** start **
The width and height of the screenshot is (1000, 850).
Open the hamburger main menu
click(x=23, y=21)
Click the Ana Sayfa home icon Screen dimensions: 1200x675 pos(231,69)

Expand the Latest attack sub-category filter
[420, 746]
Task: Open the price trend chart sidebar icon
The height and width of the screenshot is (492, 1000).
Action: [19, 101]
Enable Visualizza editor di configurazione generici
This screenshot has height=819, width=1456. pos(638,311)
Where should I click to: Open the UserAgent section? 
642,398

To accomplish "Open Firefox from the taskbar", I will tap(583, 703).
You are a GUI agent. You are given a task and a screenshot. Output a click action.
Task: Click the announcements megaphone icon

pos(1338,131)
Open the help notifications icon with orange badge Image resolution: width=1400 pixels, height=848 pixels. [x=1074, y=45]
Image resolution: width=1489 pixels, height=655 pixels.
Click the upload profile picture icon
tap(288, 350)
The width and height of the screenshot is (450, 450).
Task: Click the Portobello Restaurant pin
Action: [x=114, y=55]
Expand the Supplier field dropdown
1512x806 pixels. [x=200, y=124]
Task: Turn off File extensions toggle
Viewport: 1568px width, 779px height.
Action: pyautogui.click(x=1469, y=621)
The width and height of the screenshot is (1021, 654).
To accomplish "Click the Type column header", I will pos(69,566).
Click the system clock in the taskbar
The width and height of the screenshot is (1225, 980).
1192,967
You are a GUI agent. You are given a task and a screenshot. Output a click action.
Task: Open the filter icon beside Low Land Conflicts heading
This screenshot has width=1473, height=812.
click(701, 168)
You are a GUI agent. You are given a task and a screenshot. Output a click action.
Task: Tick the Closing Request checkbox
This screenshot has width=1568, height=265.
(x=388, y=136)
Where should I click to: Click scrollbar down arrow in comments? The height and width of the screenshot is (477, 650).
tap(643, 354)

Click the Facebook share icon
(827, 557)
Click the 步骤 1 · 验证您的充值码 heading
** end **
• Task details
Swap "icon" for "button" in everything from the line containing "Where should I click to: Click" down to the end of the material, leaving the rest unchanged.

• Solution
Where should I click to: Click scrollbar down arrow in comments? The height and width of the screenshot is (477, 650).
tap(643, 354)

Click the Facebook share button
(827, 557)
Click the 步骤 1 · 验证您的充值码 heading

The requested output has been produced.